_EXTRACTED DATA_
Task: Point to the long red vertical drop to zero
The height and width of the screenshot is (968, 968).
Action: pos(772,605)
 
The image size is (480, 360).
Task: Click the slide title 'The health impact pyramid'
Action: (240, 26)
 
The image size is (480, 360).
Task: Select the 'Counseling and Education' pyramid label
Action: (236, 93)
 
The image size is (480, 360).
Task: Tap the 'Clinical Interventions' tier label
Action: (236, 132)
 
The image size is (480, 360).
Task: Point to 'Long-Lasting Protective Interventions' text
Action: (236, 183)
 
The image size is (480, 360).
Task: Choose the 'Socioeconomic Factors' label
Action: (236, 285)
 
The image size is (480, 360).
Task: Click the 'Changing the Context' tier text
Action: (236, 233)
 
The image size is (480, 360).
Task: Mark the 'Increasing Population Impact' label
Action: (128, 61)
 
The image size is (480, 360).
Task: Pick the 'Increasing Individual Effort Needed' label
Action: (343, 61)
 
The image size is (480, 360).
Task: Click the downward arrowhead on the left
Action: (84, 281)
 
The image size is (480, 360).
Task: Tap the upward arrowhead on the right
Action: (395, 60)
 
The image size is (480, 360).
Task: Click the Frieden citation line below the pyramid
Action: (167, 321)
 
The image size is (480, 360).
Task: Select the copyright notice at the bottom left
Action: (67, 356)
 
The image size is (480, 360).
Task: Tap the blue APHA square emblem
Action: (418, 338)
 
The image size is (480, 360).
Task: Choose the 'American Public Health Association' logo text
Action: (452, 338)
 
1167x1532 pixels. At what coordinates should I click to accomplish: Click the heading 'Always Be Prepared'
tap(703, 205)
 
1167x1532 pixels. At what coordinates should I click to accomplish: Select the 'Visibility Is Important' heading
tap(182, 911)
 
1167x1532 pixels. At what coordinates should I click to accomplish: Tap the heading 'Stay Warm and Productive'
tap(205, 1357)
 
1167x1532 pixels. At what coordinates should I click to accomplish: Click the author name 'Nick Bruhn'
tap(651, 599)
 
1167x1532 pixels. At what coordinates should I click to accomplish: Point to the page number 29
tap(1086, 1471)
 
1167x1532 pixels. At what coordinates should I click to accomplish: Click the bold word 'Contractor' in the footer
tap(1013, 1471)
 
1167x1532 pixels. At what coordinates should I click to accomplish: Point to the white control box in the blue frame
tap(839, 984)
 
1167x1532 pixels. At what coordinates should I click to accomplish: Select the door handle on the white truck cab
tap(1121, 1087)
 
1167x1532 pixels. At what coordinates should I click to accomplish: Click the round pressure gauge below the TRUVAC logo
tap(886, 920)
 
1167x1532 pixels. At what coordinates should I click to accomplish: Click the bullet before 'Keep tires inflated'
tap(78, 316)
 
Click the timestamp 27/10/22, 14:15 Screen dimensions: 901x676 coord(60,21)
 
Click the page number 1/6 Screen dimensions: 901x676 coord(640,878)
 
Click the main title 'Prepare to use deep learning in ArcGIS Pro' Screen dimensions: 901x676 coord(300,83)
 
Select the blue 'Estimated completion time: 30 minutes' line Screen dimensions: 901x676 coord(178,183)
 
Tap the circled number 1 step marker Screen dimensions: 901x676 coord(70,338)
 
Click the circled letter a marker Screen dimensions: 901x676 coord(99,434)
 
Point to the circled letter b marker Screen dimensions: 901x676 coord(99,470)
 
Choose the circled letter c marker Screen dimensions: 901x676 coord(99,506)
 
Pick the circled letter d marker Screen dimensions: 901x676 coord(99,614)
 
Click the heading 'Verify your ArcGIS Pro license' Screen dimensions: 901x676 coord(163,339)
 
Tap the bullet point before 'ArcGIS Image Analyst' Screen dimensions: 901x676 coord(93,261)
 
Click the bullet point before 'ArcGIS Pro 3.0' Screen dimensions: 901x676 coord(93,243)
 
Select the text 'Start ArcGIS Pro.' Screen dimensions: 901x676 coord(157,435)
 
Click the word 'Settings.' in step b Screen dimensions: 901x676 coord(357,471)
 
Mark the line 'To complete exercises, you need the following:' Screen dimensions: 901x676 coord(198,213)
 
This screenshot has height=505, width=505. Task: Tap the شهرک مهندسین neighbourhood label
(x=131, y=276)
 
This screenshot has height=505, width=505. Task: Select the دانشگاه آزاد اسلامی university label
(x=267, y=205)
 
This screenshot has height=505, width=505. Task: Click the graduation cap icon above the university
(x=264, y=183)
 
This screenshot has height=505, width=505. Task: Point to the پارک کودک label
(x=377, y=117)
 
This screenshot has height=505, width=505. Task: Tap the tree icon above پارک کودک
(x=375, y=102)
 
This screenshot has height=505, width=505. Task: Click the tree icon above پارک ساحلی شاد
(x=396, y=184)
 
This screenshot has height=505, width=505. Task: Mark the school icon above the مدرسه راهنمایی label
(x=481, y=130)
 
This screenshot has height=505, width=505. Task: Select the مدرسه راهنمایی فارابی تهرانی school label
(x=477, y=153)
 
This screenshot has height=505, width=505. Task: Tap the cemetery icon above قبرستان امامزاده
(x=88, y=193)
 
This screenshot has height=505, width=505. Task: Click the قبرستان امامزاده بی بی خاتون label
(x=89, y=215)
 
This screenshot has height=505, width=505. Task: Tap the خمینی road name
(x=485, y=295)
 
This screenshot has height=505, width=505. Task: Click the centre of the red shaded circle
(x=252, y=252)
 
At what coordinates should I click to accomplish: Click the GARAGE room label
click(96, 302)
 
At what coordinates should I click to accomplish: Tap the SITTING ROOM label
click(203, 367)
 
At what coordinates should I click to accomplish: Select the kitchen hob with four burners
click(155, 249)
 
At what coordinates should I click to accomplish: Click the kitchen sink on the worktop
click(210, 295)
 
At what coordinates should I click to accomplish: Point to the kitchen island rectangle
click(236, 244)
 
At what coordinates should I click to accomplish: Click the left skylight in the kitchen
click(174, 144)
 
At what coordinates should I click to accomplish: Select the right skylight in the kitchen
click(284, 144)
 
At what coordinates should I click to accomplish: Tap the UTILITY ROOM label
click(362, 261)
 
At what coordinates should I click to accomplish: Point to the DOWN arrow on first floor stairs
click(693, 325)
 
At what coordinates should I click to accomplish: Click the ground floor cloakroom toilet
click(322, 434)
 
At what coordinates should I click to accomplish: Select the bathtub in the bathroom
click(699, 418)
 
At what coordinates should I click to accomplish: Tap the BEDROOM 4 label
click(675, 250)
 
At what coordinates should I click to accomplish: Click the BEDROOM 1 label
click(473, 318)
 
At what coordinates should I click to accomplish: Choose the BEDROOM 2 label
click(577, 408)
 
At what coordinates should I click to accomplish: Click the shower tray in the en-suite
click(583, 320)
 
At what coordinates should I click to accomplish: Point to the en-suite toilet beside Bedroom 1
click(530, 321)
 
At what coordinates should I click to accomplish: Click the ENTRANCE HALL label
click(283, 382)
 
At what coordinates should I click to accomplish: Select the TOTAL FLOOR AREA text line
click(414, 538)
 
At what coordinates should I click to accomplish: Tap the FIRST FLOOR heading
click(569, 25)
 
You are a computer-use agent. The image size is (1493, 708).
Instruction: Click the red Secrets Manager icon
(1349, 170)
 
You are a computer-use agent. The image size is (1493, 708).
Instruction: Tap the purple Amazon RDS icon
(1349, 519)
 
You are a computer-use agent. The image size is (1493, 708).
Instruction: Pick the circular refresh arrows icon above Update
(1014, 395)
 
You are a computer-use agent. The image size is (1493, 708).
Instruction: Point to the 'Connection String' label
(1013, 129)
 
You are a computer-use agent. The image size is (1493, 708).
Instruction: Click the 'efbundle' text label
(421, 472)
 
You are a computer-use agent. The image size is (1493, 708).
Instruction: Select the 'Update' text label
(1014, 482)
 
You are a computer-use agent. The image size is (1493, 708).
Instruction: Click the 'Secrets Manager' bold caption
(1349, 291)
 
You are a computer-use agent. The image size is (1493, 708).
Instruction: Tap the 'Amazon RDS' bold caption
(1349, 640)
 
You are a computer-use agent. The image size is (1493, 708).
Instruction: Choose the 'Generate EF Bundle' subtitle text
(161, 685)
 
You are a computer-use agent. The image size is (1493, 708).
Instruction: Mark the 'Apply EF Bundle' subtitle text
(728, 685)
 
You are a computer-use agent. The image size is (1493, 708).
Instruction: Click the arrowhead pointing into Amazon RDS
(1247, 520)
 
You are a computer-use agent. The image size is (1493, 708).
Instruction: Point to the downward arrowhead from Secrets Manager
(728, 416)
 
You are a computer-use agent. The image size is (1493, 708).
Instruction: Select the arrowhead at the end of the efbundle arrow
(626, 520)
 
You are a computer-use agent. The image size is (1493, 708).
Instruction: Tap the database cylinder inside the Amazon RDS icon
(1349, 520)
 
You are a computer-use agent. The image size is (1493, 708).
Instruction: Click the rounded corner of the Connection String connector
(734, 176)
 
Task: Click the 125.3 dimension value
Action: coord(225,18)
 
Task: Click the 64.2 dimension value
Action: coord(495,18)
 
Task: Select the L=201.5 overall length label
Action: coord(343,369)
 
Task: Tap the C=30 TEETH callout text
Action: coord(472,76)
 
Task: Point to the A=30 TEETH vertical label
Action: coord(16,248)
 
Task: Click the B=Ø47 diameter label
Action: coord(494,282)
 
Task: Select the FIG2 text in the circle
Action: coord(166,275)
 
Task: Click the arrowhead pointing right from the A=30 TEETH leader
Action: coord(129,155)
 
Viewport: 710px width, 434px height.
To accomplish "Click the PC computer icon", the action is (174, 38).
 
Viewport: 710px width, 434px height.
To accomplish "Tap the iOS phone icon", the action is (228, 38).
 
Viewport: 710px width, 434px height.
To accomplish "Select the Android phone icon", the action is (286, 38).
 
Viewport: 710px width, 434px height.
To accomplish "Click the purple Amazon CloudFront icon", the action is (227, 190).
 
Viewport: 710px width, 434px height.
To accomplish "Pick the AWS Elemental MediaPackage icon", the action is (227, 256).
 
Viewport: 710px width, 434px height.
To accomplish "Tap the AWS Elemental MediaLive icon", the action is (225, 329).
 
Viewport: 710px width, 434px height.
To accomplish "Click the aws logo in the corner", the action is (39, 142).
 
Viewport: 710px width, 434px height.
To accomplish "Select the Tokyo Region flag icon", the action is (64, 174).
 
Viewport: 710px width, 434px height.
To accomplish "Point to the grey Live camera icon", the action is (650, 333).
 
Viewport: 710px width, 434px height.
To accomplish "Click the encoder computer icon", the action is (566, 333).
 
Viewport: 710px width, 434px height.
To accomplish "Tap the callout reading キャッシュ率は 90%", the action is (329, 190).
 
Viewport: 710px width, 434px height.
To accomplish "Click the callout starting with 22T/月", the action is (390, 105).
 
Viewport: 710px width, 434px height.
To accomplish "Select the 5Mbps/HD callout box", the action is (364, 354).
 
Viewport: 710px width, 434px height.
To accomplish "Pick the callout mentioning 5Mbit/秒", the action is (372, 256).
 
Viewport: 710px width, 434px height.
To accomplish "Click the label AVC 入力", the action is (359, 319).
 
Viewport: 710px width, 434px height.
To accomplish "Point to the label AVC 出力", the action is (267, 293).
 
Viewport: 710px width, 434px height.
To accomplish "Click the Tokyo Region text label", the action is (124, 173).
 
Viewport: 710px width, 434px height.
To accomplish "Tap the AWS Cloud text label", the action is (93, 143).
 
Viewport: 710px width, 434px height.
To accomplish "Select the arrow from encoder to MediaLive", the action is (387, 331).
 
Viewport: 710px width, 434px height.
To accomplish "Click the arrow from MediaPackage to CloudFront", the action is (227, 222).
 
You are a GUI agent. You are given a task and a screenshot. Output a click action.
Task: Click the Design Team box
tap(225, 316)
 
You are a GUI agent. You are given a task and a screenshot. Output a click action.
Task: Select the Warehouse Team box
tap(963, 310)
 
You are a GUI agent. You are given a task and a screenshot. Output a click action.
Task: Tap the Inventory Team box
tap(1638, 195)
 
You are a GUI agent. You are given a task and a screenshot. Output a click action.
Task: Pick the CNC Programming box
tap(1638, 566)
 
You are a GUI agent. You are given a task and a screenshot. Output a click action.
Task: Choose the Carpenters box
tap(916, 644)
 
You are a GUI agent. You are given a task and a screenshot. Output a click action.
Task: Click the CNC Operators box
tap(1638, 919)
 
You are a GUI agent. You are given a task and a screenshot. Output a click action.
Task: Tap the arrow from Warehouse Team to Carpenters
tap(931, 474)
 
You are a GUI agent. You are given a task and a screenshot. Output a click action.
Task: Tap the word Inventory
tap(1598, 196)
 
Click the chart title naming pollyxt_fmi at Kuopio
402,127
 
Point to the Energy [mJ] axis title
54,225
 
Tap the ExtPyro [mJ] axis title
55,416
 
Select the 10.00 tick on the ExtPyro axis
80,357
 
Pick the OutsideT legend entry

_PROBLEM DETAILS_
Reproduce the data verbatim, everything from the line containing "This screenshot has height=505, width=505. Task: Tap the tree" down to the line containing "(x=88, y=193)", both lines included.

_ANSWER BELOW_
This screenshot has height=505, width=505. Task: Tap the tree icon above پارک کودک
(x=375, y=102)
 
This screenshot has height=505, width=505. Task: Click the tree icon above پارک ساحلی شاد
(x=396, y=184)
 
This screenshot has height=505, width=505. Task: Mark the school icon above the مدرسه راهنمایی label
(x=481, y=130)
 
This screenshot has height=505, width=505. Task: Select the مدرسه راهنمایی فارابی تهرانی school label
(x=477, y=153)
 
This screenshot has height=505, width=505. Task: Tap the cemetery icon above قبرستان امامزاده
(x=88, y=193)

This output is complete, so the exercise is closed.